Massimo Lopez un mese dopo l'infarto: "Salvato da una mano santa"

L'attore adesso ha cambiato stile di vita: "Il successo è importante ma non è tutto ciò che conta"

Ad appena un mese dall'infarto che l'ha colpito mentre si esibiva su un palco di Trani, in Puglia, Massimo Lopez ripercorre quel momento che gli ha cambiato per sempre la vita in un'intervista al settimanale Chi, in edicola domani 26 aprile.
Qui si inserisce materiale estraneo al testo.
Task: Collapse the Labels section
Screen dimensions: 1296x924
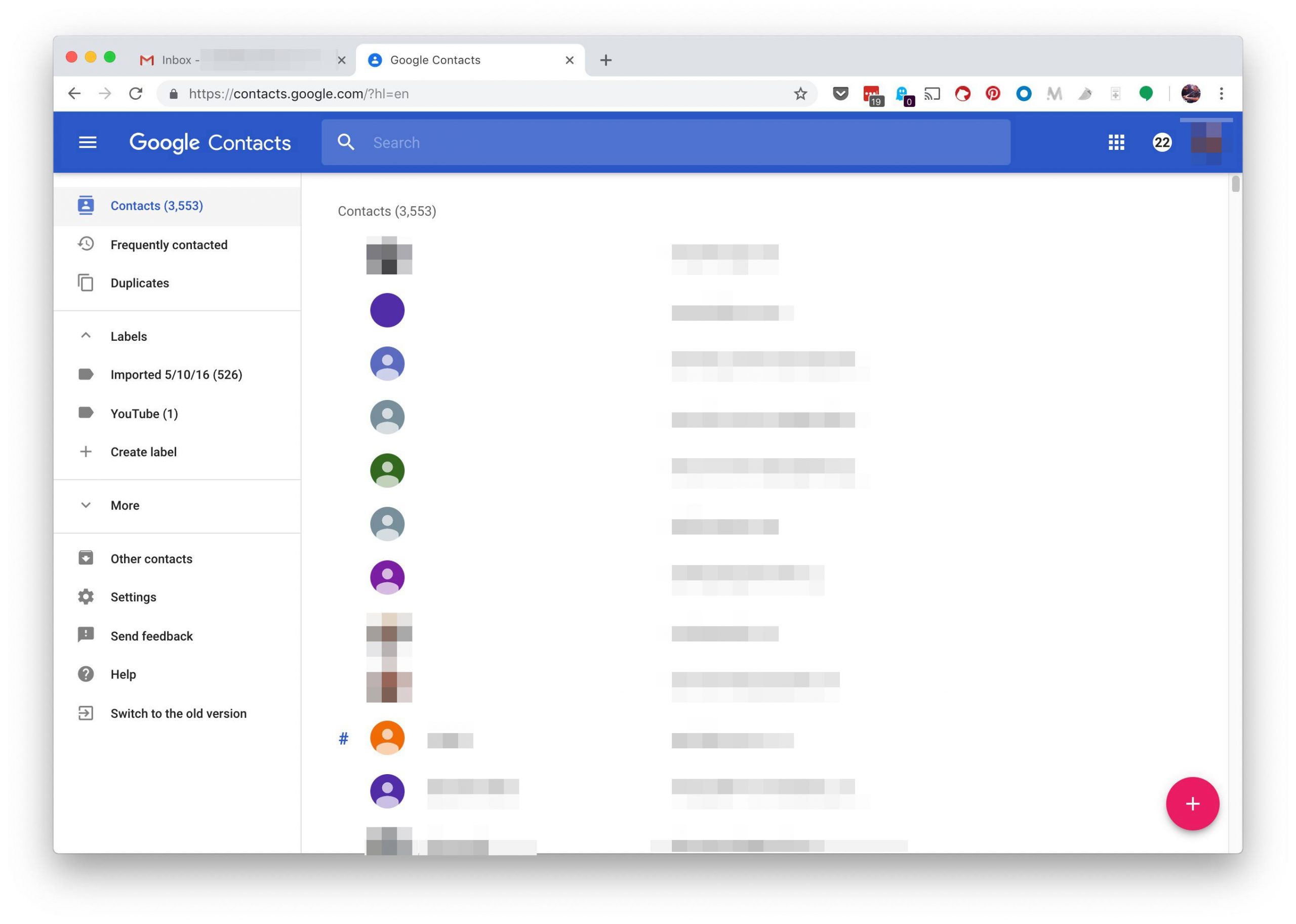Action: [87, 335]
"In casa mia c'è una certa famigliarità con le patologie cardiache. Così, quando ho cominciato a sentirmi male sul palco, ad avere un dolore al torace, a sudare, ho capito perfettamente cosa stesse accadendo: ho chiesto scusa al pubblico e poi, dietro le quinte, ho chiesto un'ambulanza. Dopo dieci minuti ero già nelle mani dei medici, curato in un'eccellenza della cardiologia quale è l'ospedale Bonomo di Andria". L'attore ricorda poi il momento forse più duro, quello in cui non sapeva ancora come sarebbero andate le cose. "Mentre ero in ambulanza pensavo alla mia famiglia e alle persone più vicine. Con molta tranquillità, mi sono detto: 'Qui o va bene o va male, ma speriamo che non finisca male perché ci sarebbe tanto dolore'".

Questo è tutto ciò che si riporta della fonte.